▸ Task description:
Decide whether each statement below agrees with the text about Dominick Barlow, answering yes or no and quoting the text's deciding words. (a) Barlow made 16 of 36 three-point attempts over Team Overtime's last 13 games. (b) Gomes compares Barlow to Mikal Bridges. (c) Barlow says he is 18 years old.

Barlow shot 16-of-36 from deep during Team Overtime’s last 13 games, including two outings with at least four made triples.
“I came into OTE and I really didn’t have a jumpshot,” Dominick Barlow says. “I left shooting like 35% from NBA three. I would say that’s a pretty big jump.”
Barlow, ever self-aware, knows exactly how scouts and front office decision-makers envision his game translating to the modern NBA.
There are certainly better scorers and shooters than Barlow in this draft class. There are more battle-tested defenders and finishers, too. But when half the league’s season ends and the games really start to matter, Barlow believes his burgeoning two-way versatility and affinity for dirty work will make him an on-court fixture for years to come.
“You see how long and athletic the playoffs really get,” he says. “Everybody has to be able to space the floor, everybody has to be able to defend and everybody has to be able to provide energy, toughness, all those other things that may not show up on the stat sheet but will help you win games. I think I provide that.”
Gomes agrees.
“Dom will be quick to be that 3-and-D guy,” he says, “because he likes to guard, he likes to defend and he can also rim protect.”
Don’t mistake Barlow’s grasp of his likeliest NBA archetype with his lacking ambition for a bigger one.
Asked which NBA players he models his game after, Barlow mentions Pascal Siakam, Jerami Grant and Tobias Harris. Gomes compares him to Kyle Kuzma. Quinn sees shades of Mikal Bridges. Barlow could keep growing into his body and evolve into a mobile stretch five, like Maxi Kleber.
Those careers would count as an unmitigated success for pretty much any player on the cusp of being drafted, let alone one who NBA teams knew nothing about last spring. Still, Barlow wants more.
Should he vault above even the most optimistic appraisals of his ceiling, though, it’s obvious Barlow will maintain the gritty approach that helped get him to basketball’s highest level in the first place.
“Being 18 years old, I have a ton of room to expand my game,” he says. “I think I could eventually become a player who has the ball in his hand and also still does the small things.”
A hesitant, almost sheepish Barlow continues, admitting his dream of channeling Antetokounmpo in the NBA.
“This is gonna be a hard example, just because he’s one of a kind, but like a Giannis almost,” he says. “He still does the little things that most superstars wouldn’t even think about doing. He does that on a nightly basis. We just saw him yesterday, 30 feet behind the play trying to chase down Jayson Tatum. He gets dunked on, then just gets up like nothing happened. Those are winning plays that if he gets one out of 10 times, he helps his team.”

▸ Extracted material:
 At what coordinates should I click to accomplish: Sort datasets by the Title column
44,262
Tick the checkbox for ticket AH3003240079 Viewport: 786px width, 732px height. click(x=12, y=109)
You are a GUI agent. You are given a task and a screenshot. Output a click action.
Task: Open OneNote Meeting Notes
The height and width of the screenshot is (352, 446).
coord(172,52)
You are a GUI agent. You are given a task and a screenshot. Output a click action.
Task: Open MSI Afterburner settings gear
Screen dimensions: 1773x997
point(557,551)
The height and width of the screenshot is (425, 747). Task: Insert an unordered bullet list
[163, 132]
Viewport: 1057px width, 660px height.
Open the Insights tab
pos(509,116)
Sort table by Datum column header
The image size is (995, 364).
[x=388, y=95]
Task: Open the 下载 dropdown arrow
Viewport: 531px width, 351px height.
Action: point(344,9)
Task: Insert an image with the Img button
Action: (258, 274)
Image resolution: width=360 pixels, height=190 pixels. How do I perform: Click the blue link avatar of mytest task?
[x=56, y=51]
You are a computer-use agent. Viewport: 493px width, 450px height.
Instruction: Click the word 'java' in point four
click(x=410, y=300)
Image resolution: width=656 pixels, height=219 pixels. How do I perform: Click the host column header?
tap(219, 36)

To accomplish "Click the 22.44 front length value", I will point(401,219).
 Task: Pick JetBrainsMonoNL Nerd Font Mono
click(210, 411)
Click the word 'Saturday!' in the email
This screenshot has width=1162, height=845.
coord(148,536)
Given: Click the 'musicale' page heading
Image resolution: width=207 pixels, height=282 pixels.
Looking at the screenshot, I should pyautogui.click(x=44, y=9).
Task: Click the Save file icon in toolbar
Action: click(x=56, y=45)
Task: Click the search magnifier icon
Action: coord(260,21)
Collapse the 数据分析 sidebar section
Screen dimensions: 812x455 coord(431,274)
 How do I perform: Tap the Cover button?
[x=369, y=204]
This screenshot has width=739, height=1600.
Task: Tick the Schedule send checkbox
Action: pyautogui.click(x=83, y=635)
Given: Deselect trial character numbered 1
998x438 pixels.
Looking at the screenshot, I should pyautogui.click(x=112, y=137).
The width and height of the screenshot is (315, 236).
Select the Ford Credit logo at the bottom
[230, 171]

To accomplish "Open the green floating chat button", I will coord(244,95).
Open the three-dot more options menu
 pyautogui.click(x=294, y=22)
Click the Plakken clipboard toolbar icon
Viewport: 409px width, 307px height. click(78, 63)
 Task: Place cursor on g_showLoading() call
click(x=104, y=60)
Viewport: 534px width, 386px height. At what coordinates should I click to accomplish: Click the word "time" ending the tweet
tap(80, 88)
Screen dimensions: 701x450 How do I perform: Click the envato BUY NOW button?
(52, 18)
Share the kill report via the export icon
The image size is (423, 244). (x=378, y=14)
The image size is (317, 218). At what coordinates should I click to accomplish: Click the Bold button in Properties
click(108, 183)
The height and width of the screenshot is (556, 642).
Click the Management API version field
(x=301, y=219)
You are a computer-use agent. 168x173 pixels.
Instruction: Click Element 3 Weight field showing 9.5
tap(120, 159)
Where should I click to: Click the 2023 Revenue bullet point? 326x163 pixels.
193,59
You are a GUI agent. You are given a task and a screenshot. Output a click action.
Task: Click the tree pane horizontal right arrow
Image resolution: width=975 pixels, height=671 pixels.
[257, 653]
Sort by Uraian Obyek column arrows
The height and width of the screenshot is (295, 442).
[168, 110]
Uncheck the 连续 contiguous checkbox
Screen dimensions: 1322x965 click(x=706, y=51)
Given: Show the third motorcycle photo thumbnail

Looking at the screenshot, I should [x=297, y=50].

▸ Response area:
(a) Yes: "Barlow shot 16-of-36 from deep during Team Overtime’s last 13 games"
(b) No: "Gomes compares him to Kyle Kuzma. Quinn sees shades of Mikal Bridges."
(c) Yes: "Being 18 years old, I have a ton of room to expand my game"